Şamil | Kategoriler | Konular

Süt akrabalıgı

SÜT AKRABALIĞI

"Radâ"' veya "rıdâ"; Arapça
"radaa" kökünden mastar olup; annesini emmek demektir. Bir
isim olarak ise, süt kardeşliği ve süt emme anlamına
gelir.

Kur'ân-ı Kerim'de çocuğun kendi annesinden
veya başka bir kadından süt emmesiyle ilgili çeşitli
âyetler vardır: "Sizi emziren analarınız ve süt
cihetinden kız kardeşleriniz (size haram kılındı)?
(en-Nisâ, 4/23); Emzirmeyi tam yapmak isteyen için anneler çocuklarını
tam iki yıl emzirirler" (el-Bakara, 2/233); "Çocuklarınıza
süt anne istemenizde, bir sakınca yoktur" (el-Bakara, 2/233);
"Boşadığınız karılarınız
kendisinden olan çocuklarınızı emzirirlerse, onlara
ücretlerini verin.
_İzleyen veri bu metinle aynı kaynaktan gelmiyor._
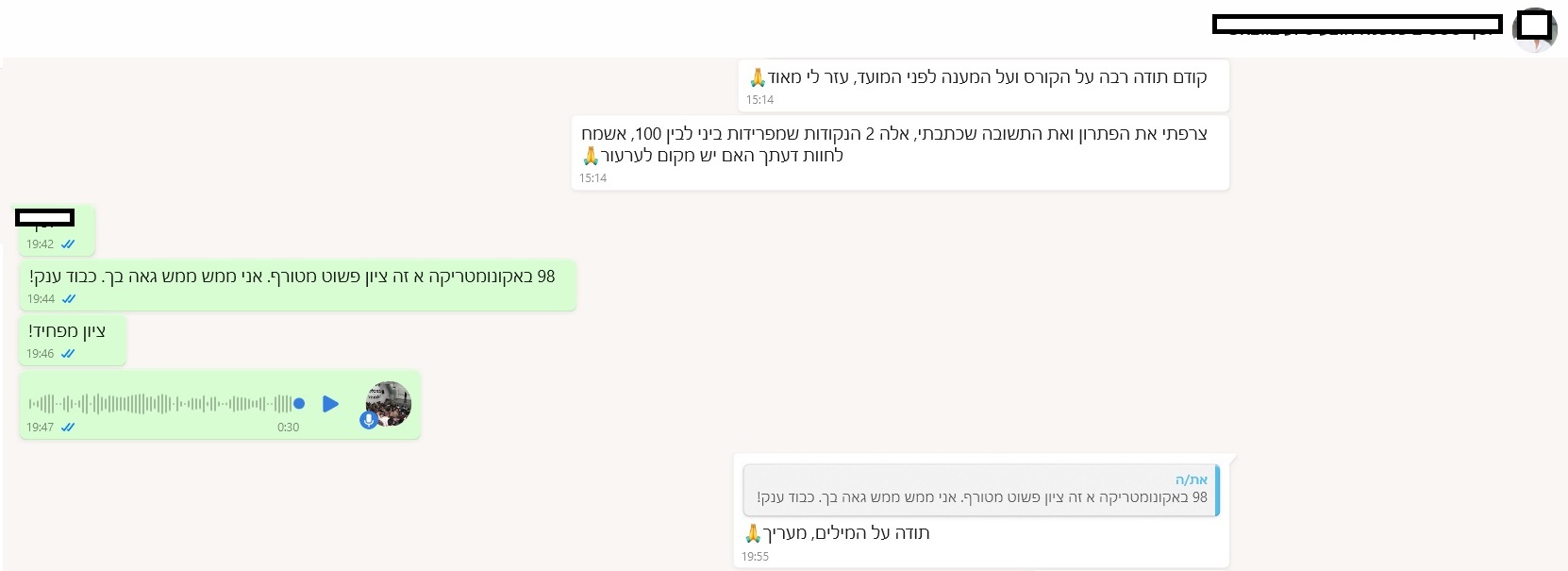Screen dimensions: 1568x571
Task: Click the double checkmark next to 19:44
Action: [69, 299]
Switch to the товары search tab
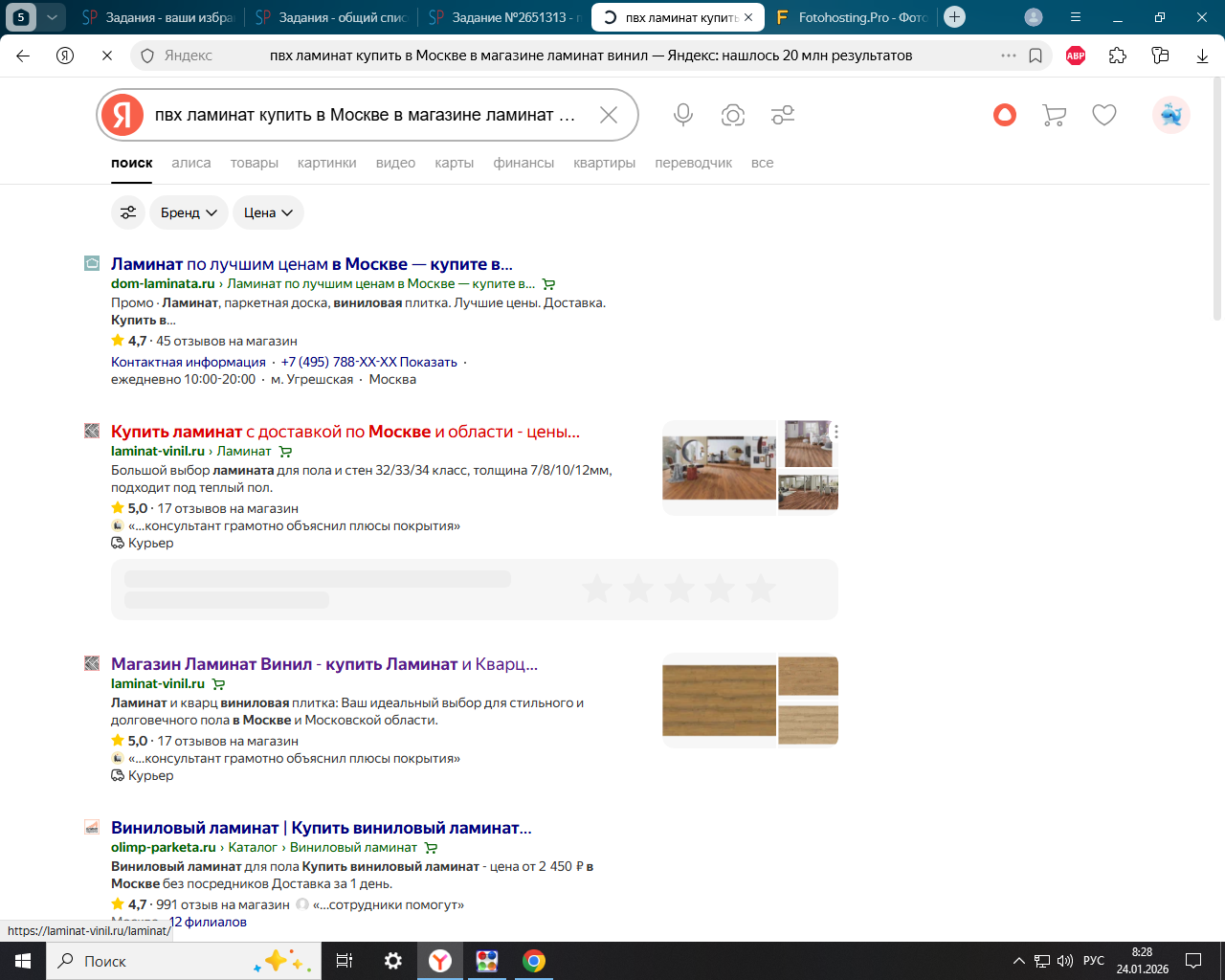This screenshot has height=980, width=1225. pos(254,163)
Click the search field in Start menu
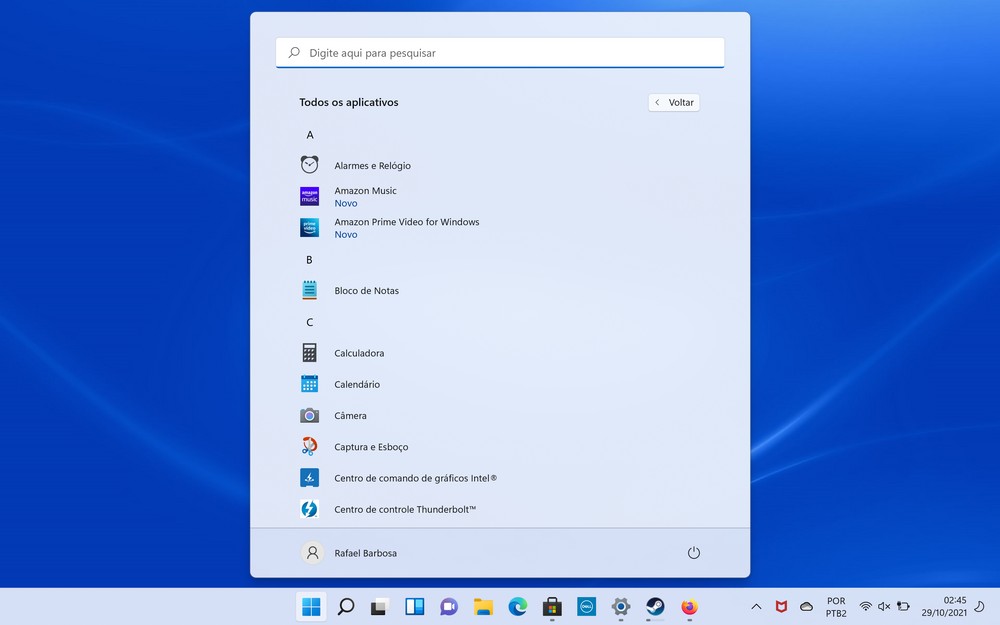 (x=500, y=53)
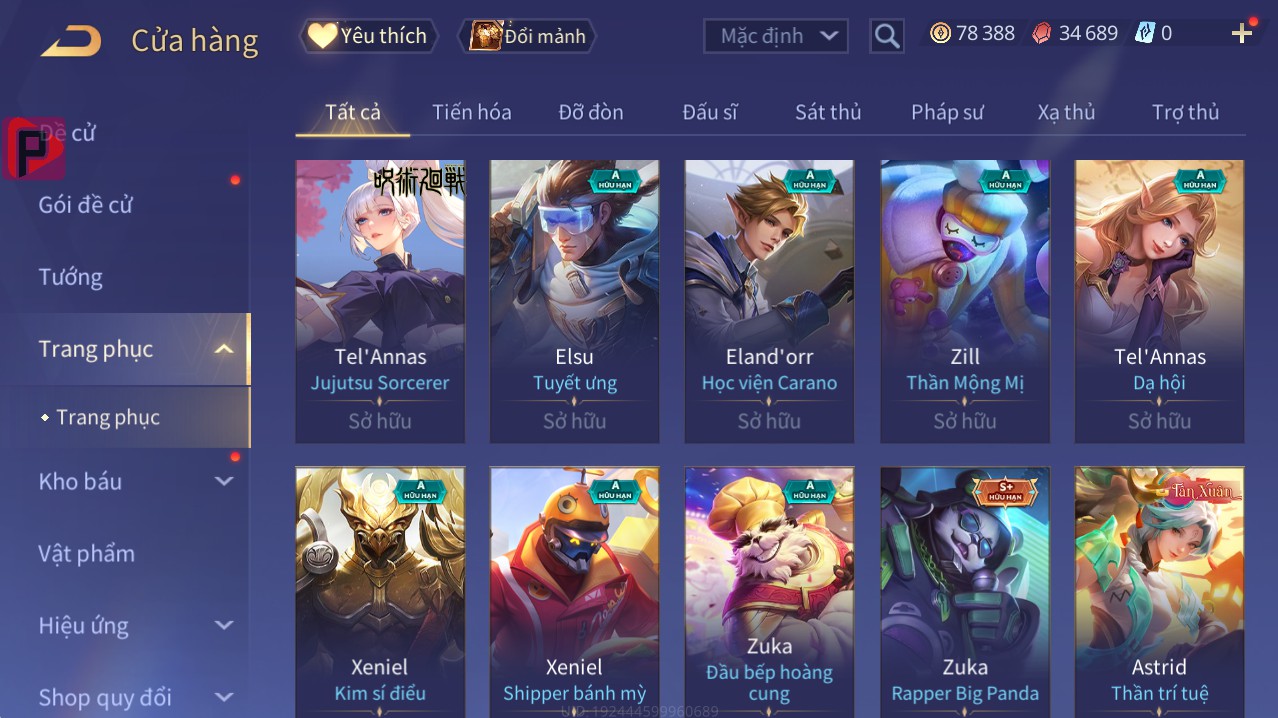Expand the Kho báu sidebar section
1278x718 pixels.
[x=224, y=481]
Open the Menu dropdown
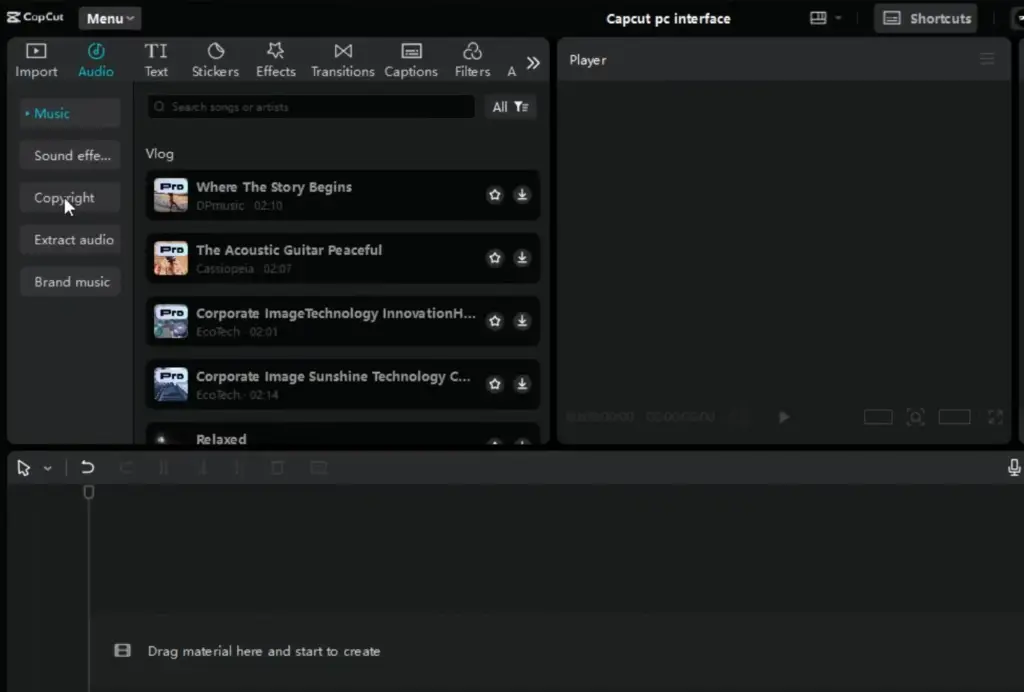 coord(109,18)
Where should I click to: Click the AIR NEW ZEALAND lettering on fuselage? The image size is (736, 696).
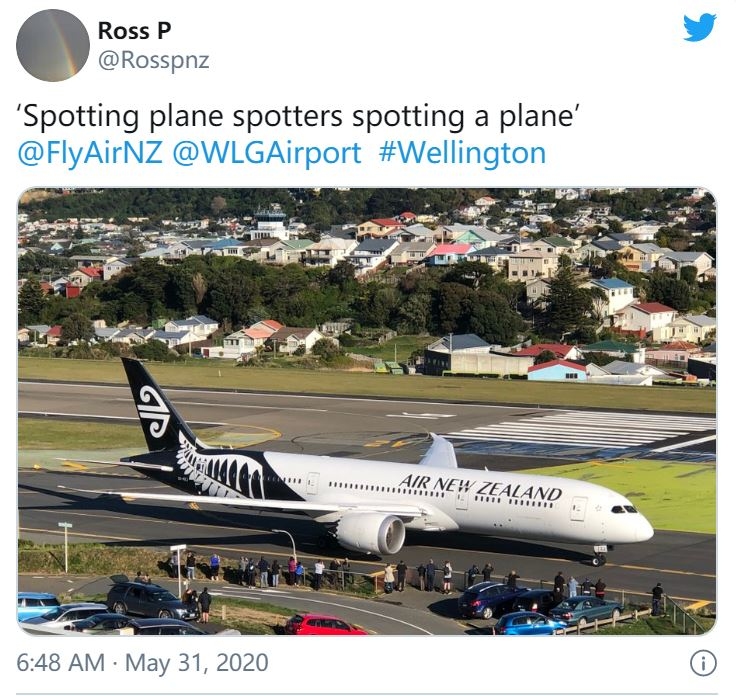[481, 487]
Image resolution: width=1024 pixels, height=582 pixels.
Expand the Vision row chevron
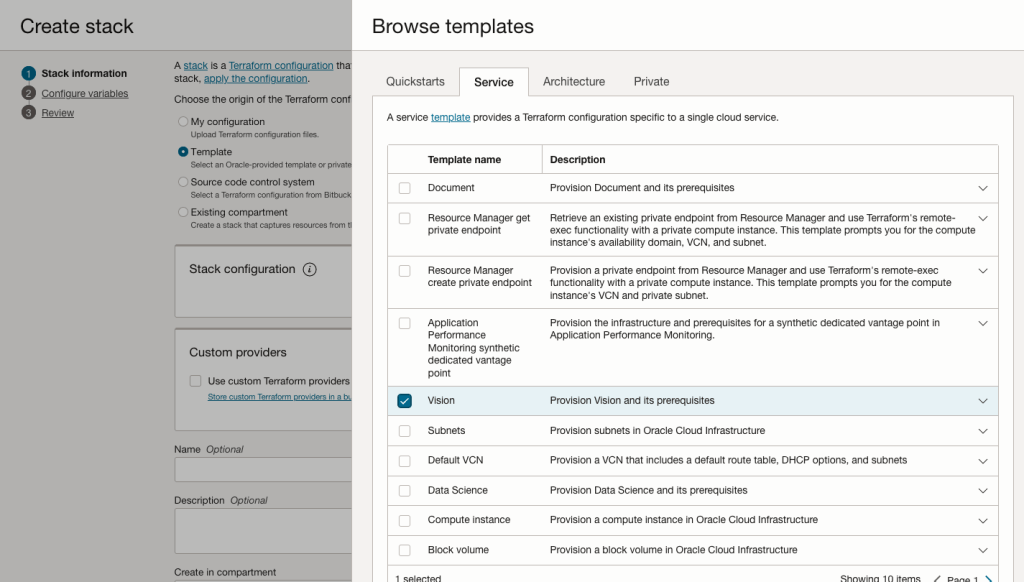(x=983, y=401)
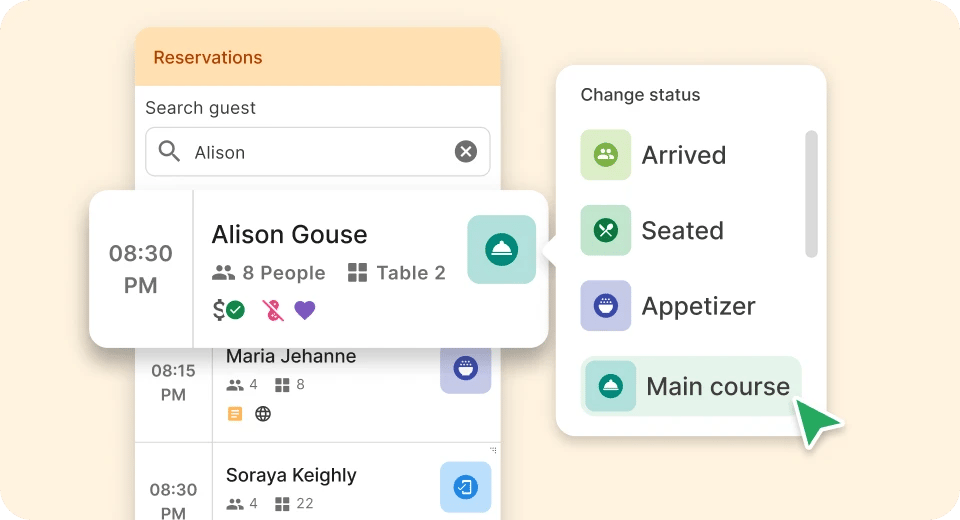Open Alison Gouse's main course status button

(x=501, y=249)
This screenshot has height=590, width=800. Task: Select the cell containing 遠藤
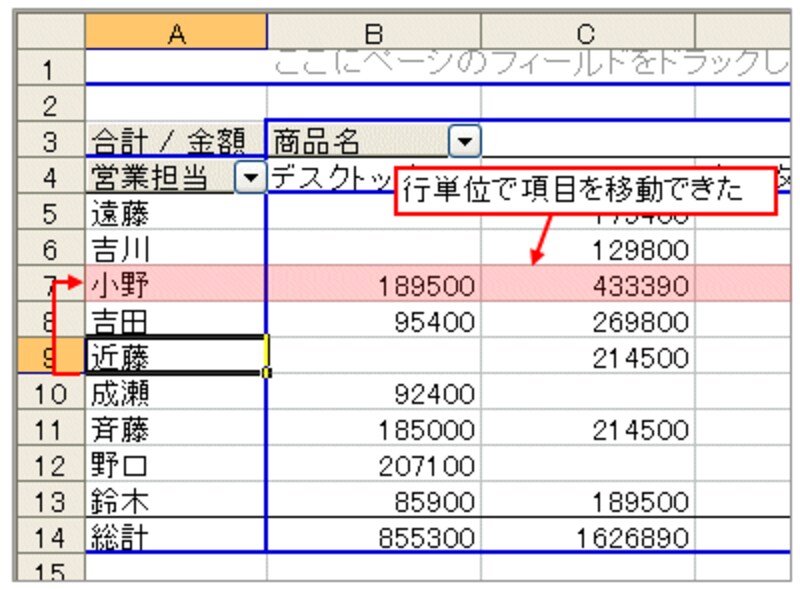pos(176,213)
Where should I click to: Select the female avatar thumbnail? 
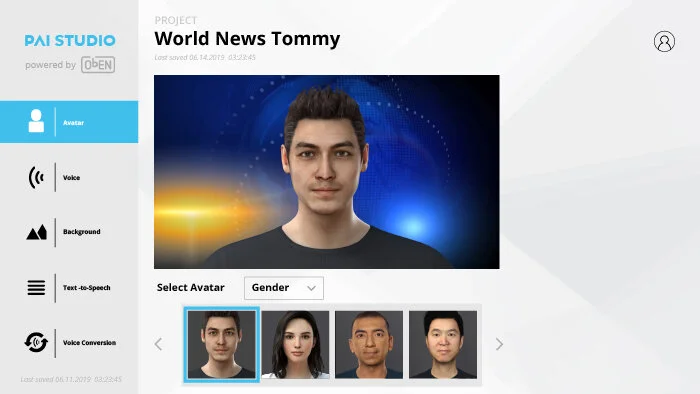pyautogui.click(x=295, y=344)
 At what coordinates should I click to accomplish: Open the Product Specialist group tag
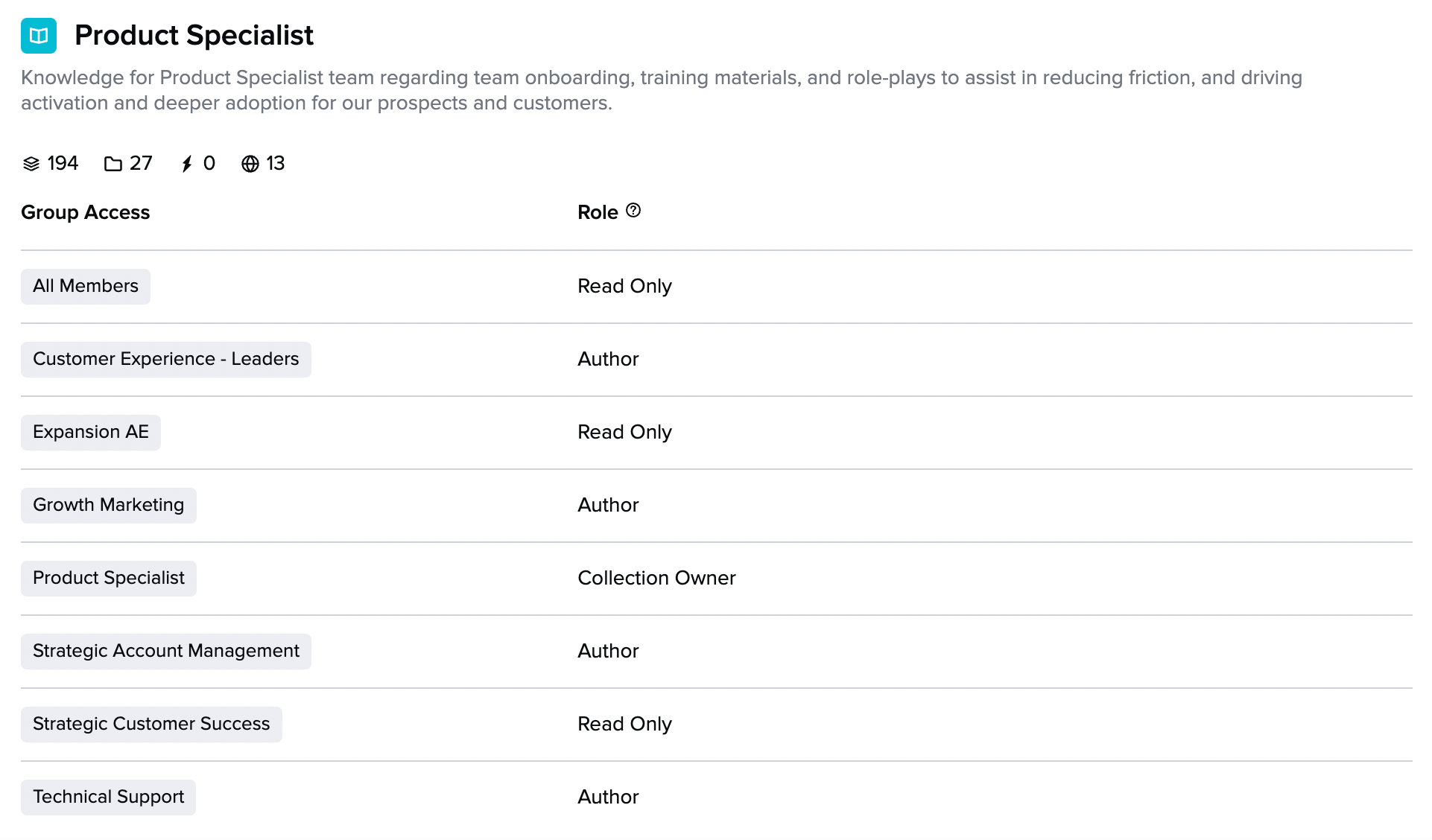(x=109, y=578)
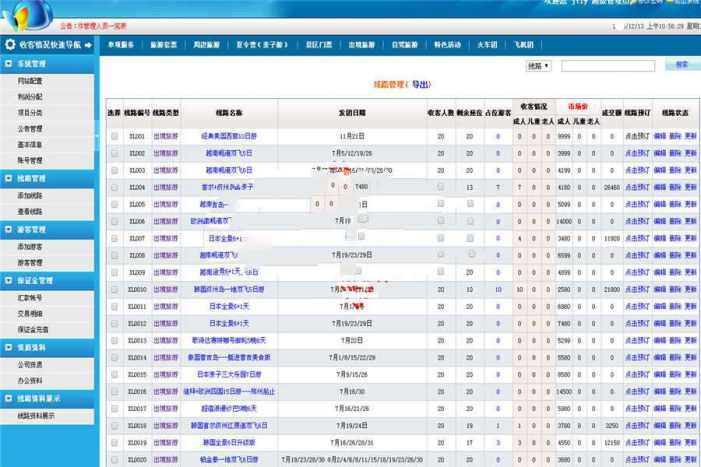Click the square icon next to 系统管理
Screen dimensions: 701x467
pyautogui.click(x=9, y=63)
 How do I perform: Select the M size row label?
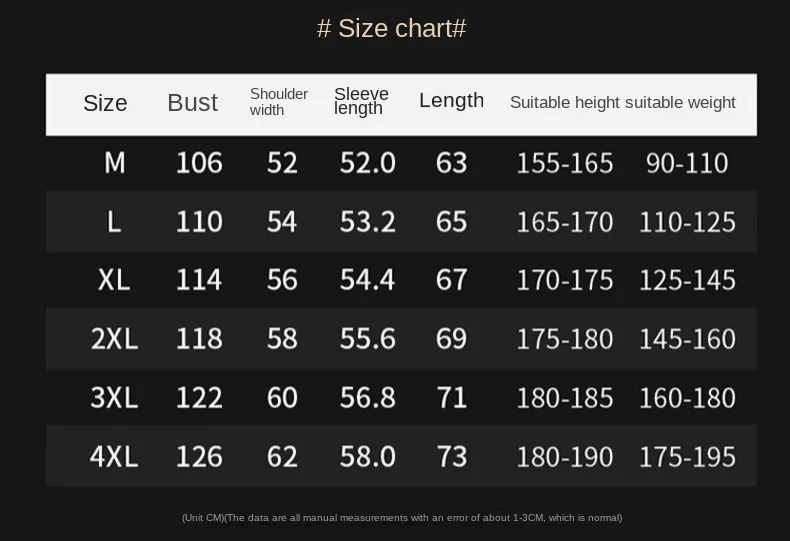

Bu konuda birbirinize danışarak hareket edin.
Eğer güçlük meydana gelirse, çocuğu başka bir
kadın emzirecektir" (et-Talâk, 65/6); "Kıyametin
koptuğunu göreceğiniz gün emzikli her kadın
emzirdiğini unutup geçer" (el-Hac, 22/2); "Biz Musa'nın
annesine; "Onu emzir, sana ona ait bir tehlike gelince, kendisini
denize bırak; korkma, kederlenme. Çünkü biz onu yine sana geri
döndüreceğiz. Hem onu peygamberlerden biri de
yapacağız"diye vahyettik" (el-Kasas, 28/7); "Biz
daha önce ona (Musa 'ya) süt anaların sütünü emmeyi haram kılmıştık"
(el-Kasas, 28/12).

İslâm hukukçuları diyâneten annenin çocuğunu
emzirmesi gerektiği konusunda görüş birliği içindedir.
Çünkü anne, çocuğunu korumak zorundadır. Ancak kadın
emzirmek istemediği takdirde, kaza yoluyla zorlama yapılıp
yapılamayacağı konusunda görüş
ayrılığı vardır.

Çoğunluk fakihlere göre, kadının çocuğunu
emzirmesi menduptur. Zaruret olmadıkça emzirmeye zorlanamaz. Çocuğun
emzirilme işi çocuğun babası üzerine vacibtir. O, karısını
emzirmeye zorlayamaz. Çünkü; "Emmeyi tamam yaptırmak
isteyenler için, anneler çocuklarını iki bütün yıl
emzirirler" (el-Bakara, 2/233) âyeti bir tavsiye niteliğindedir.
Ancak çocuğun annesinden başkasının memesini kabul
etmemesi durumu müstesnadır.

Bu üç durumda anne çocuğunu emzirmeye kaza
yoluyla da zorlanabilir:

1. Çocuk, annesinden başka kadının sütünü
emmezse, çocuğu helâk olmaktan korumak amacıyla annesi emzirir.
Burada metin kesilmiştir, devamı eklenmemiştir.